→ TASK GOAL: Go through the records and copy each line where the word "computer" occurs.

START INPUT DATA

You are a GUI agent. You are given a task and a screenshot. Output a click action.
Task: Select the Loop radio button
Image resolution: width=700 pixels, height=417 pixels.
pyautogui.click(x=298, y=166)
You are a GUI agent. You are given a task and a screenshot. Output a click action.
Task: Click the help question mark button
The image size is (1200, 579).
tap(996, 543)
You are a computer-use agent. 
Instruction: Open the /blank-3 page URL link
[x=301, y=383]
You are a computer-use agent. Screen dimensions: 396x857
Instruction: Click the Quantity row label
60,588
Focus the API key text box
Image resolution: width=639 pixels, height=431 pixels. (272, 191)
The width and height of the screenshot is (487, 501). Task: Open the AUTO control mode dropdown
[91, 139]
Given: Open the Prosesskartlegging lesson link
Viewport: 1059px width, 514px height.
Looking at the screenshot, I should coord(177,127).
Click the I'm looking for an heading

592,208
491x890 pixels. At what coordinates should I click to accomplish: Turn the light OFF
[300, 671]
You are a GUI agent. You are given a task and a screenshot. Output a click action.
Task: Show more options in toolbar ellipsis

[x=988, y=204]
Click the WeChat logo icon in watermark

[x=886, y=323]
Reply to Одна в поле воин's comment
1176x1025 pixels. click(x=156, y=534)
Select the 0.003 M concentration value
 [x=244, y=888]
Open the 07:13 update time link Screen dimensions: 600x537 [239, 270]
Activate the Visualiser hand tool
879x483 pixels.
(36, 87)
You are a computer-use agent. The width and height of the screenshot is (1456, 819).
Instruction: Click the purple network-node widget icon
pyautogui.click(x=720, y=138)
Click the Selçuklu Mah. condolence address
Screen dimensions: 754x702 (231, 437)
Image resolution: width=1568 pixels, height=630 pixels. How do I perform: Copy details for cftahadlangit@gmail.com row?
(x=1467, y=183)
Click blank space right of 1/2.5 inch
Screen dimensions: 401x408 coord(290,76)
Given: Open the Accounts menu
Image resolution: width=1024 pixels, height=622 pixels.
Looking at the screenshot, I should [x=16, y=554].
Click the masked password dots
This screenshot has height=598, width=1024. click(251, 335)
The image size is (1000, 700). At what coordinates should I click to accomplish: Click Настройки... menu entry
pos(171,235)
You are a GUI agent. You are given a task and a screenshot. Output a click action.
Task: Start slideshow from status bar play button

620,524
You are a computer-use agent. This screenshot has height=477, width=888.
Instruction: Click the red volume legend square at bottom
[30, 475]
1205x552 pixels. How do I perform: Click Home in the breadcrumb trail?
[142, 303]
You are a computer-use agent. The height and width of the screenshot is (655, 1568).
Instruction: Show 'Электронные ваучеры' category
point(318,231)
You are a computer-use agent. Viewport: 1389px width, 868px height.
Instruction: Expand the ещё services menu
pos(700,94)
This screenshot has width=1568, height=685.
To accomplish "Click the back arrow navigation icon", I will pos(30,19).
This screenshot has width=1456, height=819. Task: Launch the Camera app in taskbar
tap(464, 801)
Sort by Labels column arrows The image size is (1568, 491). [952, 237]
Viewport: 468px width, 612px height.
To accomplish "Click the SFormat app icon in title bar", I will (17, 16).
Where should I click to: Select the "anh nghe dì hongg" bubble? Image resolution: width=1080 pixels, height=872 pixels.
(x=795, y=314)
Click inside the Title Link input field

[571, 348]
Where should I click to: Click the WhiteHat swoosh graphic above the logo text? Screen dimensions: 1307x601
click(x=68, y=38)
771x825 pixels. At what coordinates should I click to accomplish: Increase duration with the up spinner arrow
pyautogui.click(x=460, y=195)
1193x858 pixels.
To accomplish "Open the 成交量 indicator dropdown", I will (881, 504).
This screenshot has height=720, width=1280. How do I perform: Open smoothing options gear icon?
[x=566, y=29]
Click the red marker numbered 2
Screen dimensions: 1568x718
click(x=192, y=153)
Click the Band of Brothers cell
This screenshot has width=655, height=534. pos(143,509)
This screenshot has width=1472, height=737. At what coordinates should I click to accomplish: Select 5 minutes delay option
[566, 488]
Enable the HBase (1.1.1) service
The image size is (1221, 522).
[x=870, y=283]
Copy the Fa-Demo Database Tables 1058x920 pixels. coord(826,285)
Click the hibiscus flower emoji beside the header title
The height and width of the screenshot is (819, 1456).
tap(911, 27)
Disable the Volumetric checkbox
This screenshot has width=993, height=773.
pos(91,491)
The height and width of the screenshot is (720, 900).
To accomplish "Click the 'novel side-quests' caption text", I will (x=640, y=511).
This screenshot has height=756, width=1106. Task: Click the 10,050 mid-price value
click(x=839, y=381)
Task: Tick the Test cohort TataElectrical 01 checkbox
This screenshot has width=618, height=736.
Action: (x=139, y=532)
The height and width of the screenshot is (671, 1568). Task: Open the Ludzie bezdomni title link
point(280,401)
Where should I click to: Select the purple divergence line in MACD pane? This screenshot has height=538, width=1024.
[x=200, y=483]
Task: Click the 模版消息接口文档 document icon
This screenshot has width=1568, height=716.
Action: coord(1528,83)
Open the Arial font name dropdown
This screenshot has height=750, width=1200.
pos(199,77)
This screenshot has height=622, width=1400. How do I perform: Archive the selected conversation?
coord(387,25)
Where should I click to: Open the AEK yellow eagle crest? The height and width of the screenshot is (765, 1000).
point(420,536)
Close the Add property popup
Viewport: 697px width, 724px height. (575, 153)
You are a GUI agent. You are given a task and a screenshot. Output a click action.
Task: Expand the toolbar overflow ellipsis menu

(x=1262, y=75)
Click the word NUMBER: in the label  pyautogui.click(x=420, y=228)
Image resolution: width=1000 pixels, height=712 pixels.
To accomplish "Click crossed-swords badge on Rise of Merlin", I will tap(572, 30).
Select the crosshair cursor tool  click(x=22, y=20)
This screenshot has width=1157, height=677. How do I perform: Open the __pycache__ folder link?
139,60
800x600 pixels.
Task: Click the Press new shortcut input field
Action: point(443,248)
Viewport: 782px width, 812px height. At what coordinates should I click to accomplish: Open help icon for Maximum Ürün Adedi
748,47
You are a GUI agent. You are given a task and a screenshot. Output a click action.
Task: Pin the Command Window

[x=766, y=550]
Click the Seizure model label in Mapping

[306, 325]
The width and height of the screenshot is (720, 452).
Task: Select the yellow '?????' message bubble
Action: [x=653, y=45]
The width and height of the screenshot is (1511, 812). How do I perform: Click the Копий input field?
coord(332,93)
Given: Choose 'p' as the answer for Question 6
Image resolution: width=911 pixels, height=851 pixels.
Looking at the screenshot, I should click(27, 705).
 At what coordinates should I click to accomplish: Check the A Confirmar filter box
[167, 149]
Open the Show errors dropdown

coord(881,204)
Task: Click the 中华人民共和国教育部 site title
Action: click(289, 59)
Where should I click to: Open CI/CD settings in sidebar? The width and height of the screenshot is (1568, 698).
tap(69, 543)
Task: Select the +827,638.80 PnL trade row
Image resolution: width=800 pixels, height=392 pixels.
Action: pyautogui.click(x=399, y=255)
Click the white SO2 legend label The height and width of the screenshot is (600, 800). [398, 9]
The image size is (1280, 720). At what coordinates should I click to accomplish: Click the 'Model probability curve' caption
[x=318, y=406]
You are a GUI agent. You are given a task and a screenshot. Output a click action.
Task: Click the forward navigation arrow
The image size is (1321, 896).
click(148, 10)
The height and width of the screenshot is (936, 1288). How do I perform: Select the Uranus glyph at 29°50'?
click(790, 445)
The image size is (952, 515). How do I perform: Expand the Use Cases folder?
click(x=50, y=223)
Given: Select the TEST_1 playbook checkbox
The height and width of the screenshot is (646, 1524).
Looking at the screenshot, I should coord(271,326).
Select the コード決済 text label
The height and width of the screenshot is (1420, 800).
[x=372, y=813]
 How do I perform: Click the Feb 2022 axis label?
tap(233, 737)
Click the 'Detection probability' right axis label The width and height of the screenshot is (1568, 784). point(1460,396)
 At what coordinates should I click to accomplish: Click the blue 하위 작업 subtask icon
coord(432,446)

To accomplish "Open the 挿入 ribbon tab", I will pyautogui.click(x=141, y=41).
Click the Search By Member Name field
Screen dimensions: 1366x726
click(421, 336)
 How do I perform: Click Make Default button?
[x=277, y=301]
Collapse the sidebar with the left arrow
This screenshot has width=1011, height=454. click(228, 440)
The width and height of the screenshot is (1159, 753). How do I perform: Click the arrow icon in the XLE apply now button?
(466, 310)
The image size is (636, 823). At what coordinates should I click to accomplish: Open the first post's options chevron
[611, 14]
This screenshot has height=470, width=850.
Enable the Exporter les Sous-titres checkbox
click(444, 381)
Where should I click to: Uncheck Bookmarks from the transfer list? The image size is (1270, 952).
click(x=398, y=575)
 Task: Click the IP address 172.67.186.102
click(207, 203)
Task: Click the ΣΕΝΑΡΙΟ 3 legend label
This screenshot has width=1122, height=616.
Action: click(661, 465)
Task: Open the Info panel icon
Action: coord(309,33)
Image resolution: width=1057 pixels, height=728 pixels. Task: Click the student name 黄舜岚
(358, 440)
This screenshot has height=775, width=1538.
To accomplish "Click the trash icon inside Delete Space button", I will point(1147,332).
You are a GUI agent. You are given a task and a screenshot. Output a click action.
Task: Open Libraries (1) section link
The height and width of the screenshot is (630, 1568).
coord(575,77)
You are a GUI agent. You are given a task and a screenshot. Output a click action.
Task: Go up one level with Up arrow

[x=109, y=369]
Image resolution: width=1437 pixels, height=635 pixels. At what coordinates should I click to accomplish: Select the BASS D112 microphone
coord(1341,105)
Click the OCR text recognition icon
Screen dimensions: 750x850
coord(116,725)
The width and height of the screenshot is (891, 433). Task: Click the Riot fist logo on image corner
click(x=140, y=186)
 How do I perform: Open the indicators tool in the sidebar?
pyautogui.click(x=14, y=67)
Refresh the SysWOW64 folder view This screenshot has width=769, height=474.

END INPUT DATA

→ REPLY TO THE EXERCISE:
You are a computer-use agent. 
You are a computer-use agent. Screen dimensions: 396x857
You are a computer-use agent. The width and height of the screenshot is (1456, 819).
You are a computer-use agent. This screenshot has height=477, width=888.
You are a computer-use agent. The height and width of the screenshot is (655, 1568).
You are a computer-use agent. Viewport: 1389px width, 868px height.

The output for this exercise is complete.